Consigne écrite 1:
Dans le texte à lire, condensez sous forme de liste le paragraphe commençant par « Aldo, ce n’était pas son prénom » en conservant ses faits essentiels.
Consigne écrite 2:
Extrayez des enregistrements les lignes à recopier telles quelles : commencez à la ligne qui contient « Locate an element » et arrêtez-vous après celle qui contient « the fifth selectable ». Ne reproduisez pas les images.

Texte à lire:
La chaise. (Voir Bari une dernière fois)

C’est une anecdote banale comme il s’en raconte tous les jours sans que personne ne relève rien au-delà d’un simple récit.

Si je l’ai retenue, c’est qu’en dehors de son existence insignifiante, il y avait, sous-jacente, toute une histoire. Celle d’une famille italienne venue chercher un avenir en région parisienne.
Il était maçon, elle était femme de ménage et leurs enfants nés ici, bien adaptés, avaient fait des études supérieures.

Aldo, ce n’était pas son prénom, je n’ai connu que son patronyme, était un brave homme, toujours plongé dans ses pensées. Il cherchait surtout ma compagnie lorsqu’il fréquentait, en spectateur assidu, le terrain de pétanque. Au début, il hésitait ne sachant comment s’y prendre mais une fois le premier pas franchi, il m’attendait de pied ferme m’invitant à faire quelques pas avec lui. Il me racontait son histoire, prenait mon avis sur un tel ou un tel, toujours avec, en fond d’intention, l’idée de se rassurer. Je l’accompagnais volontiers, l’encourageant à développer lui même ses inquiétudes en grattant un peu le fond de ses questionnements.

Lorsqu’il était seul, à l’écart des autres, son regard se perdait dans le vague, souvent pointé vers le sol. Dans ces moments de solitude, il fumait beaucoup. Je savais que son esprit était dans un coin d’Italie. Il revisitait son enfance lorsqu’il courait dans les rues de son village. Des moments de grande nostalgie, une grande tristesse dans les yeux.

Enregistrements listés:
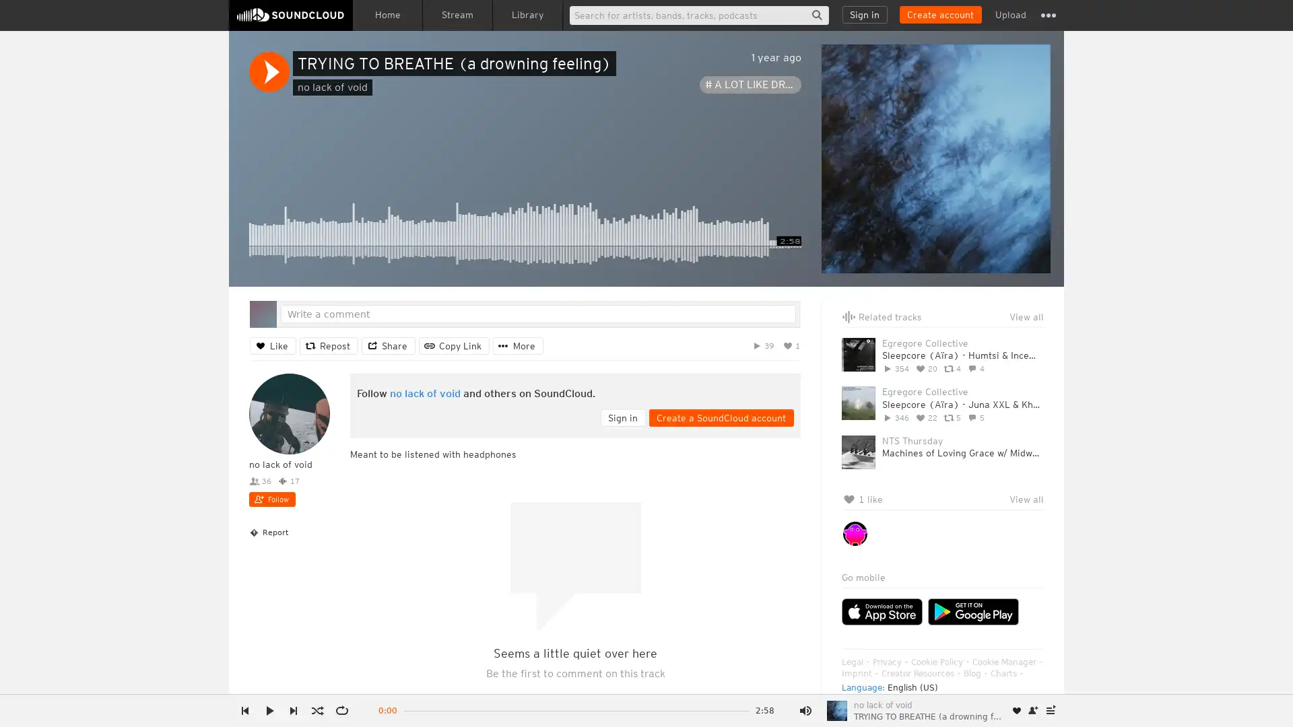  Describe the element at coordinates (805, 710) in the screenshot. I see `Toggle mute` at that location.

--

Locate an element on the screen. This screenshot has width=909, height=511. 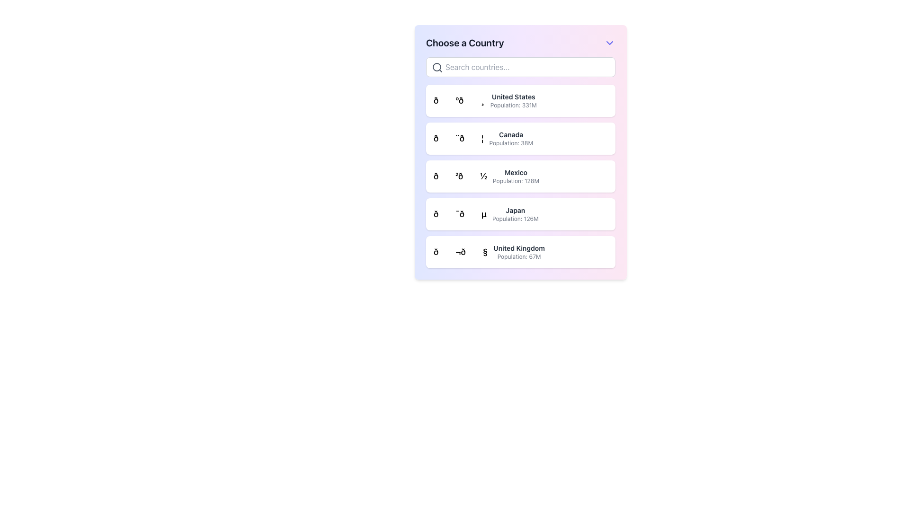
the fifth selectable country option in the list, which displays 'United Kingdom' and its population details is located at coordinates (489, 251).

--

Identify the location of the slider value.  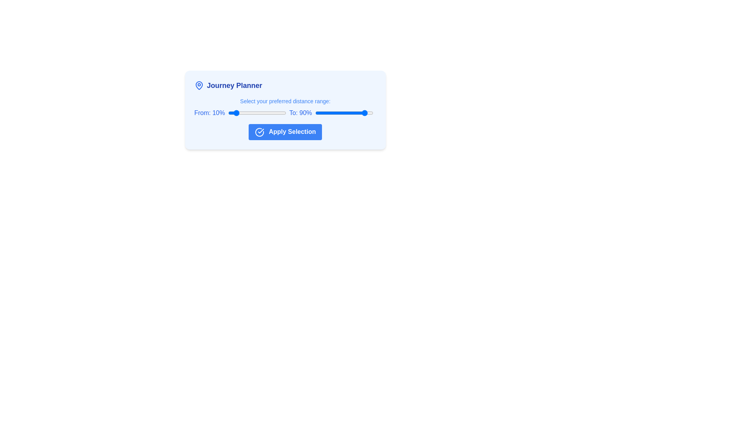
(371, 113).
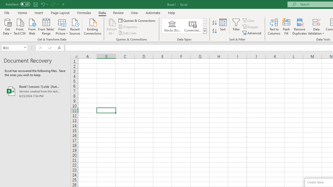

Réponse écrite 1:
- « Aldo » n’était pas son prénom ; je ne connaissais que son patronyme.
- C’était un brave homme, toujours plongé dans ses pensées.
- Spectateur assidu du terrain de pétanque, il y recherchait surtout ma compagnie.
- D’abord hésitant, il m’attendait ensuite de pied ferme pour faire quelques pas avec moi.
- Il me racontait son histoire et me demandait mon avis sur les uns et les autres, pour se rassurer.
- Je l’accompagnais volontiers et l’encourageais à exprimer lui-même ses inquiétudes.

Réponse écrite 2:
Locate an element on the screen. This screenshot has width=909, height=511. 
the fifth selectable country option in the list, which displays 'United Kingdom' and its population details is located at coordinates (489, 251).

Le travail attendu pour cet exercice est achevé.